Actix web testing with BigQuery client

I inherited an actix web service that saves requests to BigQuery. I am trying to write functional tests that prove out the functionality but I am struggling to deal with the BigQuery dependency.

A simple version of it looks something like this:

use gcp_bigquery_client::Client;
use gcp_bigquery_client::model::table_data_insert_all_request::TableDataInsertAllRequest;

#[actix_web::main]
async fn main() -> anyhow::Result<()> {
    let client = gcp_bigquery_client::Client::with_workload_identity(false).await?;

    HttpServer::new( move  || {
        let client_pool = web::Data::new(client);

        App::new()
            .app_data(client_pool)
            .route("/save/", web::get().to(handle))
    })
        .bind(("0.0.0.0", 8080))?
        .run()
        .await?;
        
    Ok(())
}

async fn handle(req: HttpRequest, client: web::Data<Client>) -> Result<HttpResponse, WebError>   {
	// pluck data from request
	let mut insert_request = TableDataInsertAllRequest::new();
    // add data to insert_request

    client
        .tabledata()
        .insert_all(
	        "project_id", 
	        "dataset_id", 
	        "my_table", 
	        insert_request
	    )
        .await?;
    
    Ok(HttpResponse::Ok().body("OK"))
}

I want to write some tests, but I do not want to actually save the data to BigQuery. If I write something like this:

    #[actix_web::test]
    async fn test_save() {
        let client = gcp_bigquery_client::Client::with_workload_identity(false).await.unwrap();
        let client_pool = web::Data::new(client);

        let app = test::init_service(
            App::new()
                .app_data(client_pool)
                .route("/save", web::post().to(handle)),
        )
        .await;

        let payload = "{ ... }";
        let peer_addr = "127.0.0.1:8080".parse().unwrap();

        let req = test::TestRequest::post()
		    .uri("/save")
		    .peer_addr(peer_addr)
		    .set_payload(payload)
		    .to_request();
        
        let resp = test::call_and_read_body(&app, req).await;
        assert_eq!(resp, b"OK"[..]);
    }
}

The test panics because I am not specifying a real project id and dataset id. I do not see a way to mock the BigQuery client either.

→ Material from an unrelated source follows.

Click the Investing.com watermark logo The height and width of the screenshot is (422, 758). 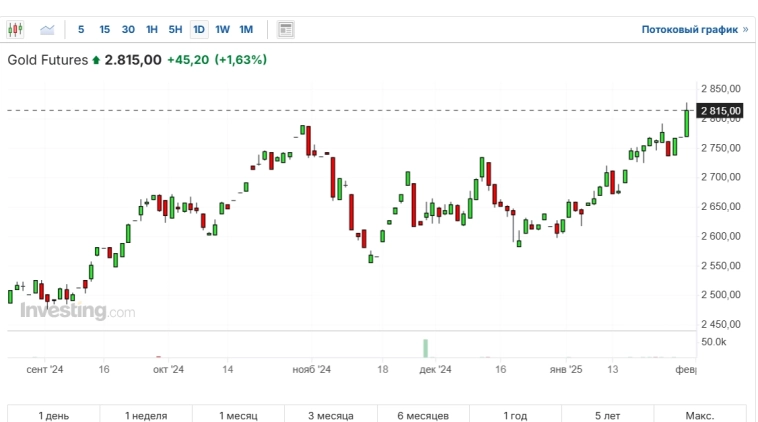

I could set a test flag and only save the data to BigQuery if the test flag is false.

if test == false {
    client
        .tabledata()
        .insert_all(
	        "project_id", 
	        "dataset_id", 
	        "my_table", 
	        insert_request
	    )
        .await?;
}

Does anyone have any better ideas?

I usually set up completely separate staging and production environments, including dependencies like cloud services. Instead of doing a request-wise flag whether the request contains testing or production payloads, I'd pass an environment variable to my program on startup, exposing the environment in a config struct I pass as app data to my endpoints, if necessary. Based on that I'd initiate the BigQuery client to connect either to my staging or production service.

If you don't want to test the BigQuery integration and not want to have two BigQuery instances running, you could use the same environment flag to wrap the database calls and only run them in the production environment:

async fn handle(req: HttpRequest, client: web::Data<Client>, config: web::Data<Config>) -> Result<HttpResponse, WebError>   {
	// pluck data from request
	let mut insert_request = TableDataInsertAllRequest::new();
    // add data to insert_request
    if config.environment == "production" {
        client
            .tabledata()
            .insert_all(
                "project_id", 
	            "dataset_id", 
	            "my_table", 
	            insert_request
            )
            .await?;
    }
    
    Ok(HttpResponse::Ok().body("OK"))
}
1 Like

It depends how far are you willing/ intending to test, but the usual recommendation is to create a façade every time you're interacting with an external service.

1 Like

The BigQuery crate exposes no traits. I imagine the façade I would make would basically abstract a conditional check of whether to call

client
  .tabledata()
  .insert_all(
      "project_id", 
          "dataset_id", 
          "my_table", 
          insert_request
  )
  .await?;

or not.

Are you imagining something different?

Well, that's what the façade is for. You would create an abstraction for the operation(s) you are performing, so that you can decouple your logic from a particular vendor's API. Imagine how would you structure your code if, in the future, you decide to ditch away BigQuery in favour of another vendor.

I consider this an anti-pattern. Databases are complex systems. BigQuery is different enough than Redshift that abstracting it away will almost certainly be leaky and/or be a significant time investment with little to show for it. There is also value in keeping an application as simple as possible.

I respect that you may feel differently. I appreciate your thoughts and for the time you spend responding to my question.

I get your point. As with everything, it depends™. If the abstraction would be leaky anyway, then it might be better to not abstract the API in the first place, as you said.